--- INPUT ---
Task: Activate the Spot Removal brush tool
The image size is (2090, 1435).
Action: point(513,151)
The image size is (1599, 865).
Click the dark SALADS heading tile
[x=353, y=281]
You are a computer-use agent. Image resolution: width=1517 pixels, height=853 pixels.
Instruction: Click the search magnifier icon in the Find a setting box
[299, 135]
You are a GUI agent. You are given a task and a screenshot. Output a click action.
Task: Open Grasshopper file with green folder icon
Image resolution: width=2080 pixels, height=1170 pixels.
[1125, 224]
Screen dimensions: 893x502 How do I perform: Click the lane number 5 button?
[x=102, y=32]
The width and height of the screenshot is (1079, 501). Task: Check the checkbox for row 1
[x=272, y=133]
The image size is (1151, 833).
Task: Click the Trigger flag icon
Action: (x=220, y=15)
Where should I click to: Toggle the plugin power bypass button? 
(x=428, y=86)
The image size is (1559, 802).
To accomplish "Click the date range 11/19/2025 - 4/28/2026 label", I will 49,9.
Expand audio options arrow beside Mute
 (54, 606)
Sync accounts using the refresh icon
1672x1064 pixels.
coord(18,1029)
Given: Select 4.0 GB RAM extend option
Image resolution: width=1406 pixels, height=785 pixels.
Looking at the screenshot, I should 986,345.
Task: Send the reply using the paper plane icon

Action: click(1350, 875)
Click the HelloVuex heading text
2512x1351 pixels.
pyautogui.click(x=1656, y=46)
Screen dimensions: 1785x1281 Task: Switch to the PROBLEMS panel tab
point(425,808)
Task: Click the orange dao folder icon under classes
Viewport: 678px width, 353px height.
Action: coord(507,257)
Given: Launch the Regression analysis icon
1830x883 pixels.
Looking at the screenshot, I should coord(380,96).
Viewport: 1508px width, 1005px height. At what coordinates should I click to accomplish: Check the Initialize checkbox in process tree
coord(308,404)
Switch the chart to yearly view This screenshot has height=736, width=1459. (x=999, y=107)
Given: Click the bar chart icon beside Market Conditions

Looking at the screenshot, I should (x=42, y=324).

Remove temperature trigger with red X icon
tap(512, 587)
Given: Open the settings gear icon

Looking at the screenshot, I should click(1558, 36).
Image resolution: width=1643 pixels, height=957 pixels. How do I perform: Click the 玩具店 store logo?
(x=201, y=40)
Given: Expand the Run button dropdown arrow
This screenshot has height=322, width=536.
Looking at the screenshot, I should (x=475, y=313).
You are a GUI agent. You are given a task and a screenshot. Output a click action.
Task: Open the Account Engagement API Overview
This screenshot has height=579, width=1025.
---
> _WHAT THE TASK REQUIRES_
Each of the records should be written out again, exactly as it reads.

> _ANSWER_
Task: Activate the Spot Removal brush tool
The image size is (2090, 1435).
Action: point(513,151)
The image size is (1599, 865).
Click the dark SALADS heading tile
[x=353, y=281]
You are a computer-use agent. Image resolution: width=1517 pixels, height=853 pixels.
Instruction: Click the search magnifier icon in the Find a setting box
[299, 135]
You are a GUI agent. You are given a task and a screenshot. Output a click action.
Task: Open Grasshopper file with green folder icon
Image resolution: width=2080 pixels, height=1170 pixels.
[1125, 224]
Screen dimensions: 893x502 How do I perform: Click the lane number 5 button?
[x=102, y=32]
The width and height of the screenshot is (1079, 501). Task: Check the checkbox for row 1
[x=272, y=133]
The image size is (1151, 833).
Task: Click the Trigger flag icon
Action: (x=220, y=15)
Where should I click to: Toggle the plugin power bypass button? 
(x=428, y=86)
The image size is (1559, 802).
To accomplish "Click the date range 11/19/2025 - 4/28/2026 label", I will 49,9.
Expand audio options arrow beside Mute
 (54, 606)
Sync accounts using the refresh icon
1672x1064 pixels.
coord(18,1029)
Given: Select 4.0 GB RAM extend option
Image resolution: width=1406 pixels, height=785 pixels.
Looking at the screenshot, I should 986,345.
Task: Send the reply using the paper plane icon

Action: click(1350, 875)
Click the HelloVuex heading text
2512x1351 pixels.
pyautogui.click(x=1656, y=46)
Screen dimensions: 1785x1281 Task: Switch to the PROBLEMS panel tab
point(425,808)
Task: Click the orange dao folder icon under classes
Viewport: 678px width, 353px height.
Action: coord(507,257)
Given: Launch the Regression analysis icon
1830x883 pixels.
Looking at the screenshot, I should coord(380,96).
Viewport: 1508px width, 1005px height. At what coordinates should I click to accomplish: Check the Initialize checkbox in process tree
coord(308,404)
Switch the chart to yearly view This screenshot has height=736, width=1459. (x=999, y=107)
Given: Click the bar chart icon beside Market Conditions

Looking at the screenshot, I should (x=42, y=324).

Remove temperature trigger with red X icon
tap(512, 587)
Given: Open the settings gear icon

Looking at the screenshot, I should click(1558, 36).
Image resolution: width=1643 pixels, height=957 pixels. How do I perform: Click the 玩具店 store logo?
(x=201, y=40)
Given: Expand the Run button dropdown arrow
This screenshot has height=322, width=536.
Looking at the screenshot, I should (x=475, y=313).
You are a GUI agent. You are given a task and a screenshot. Output a click action.
Task: Open the Account Engagement API Overview
This screenshot has height=579, width=1025.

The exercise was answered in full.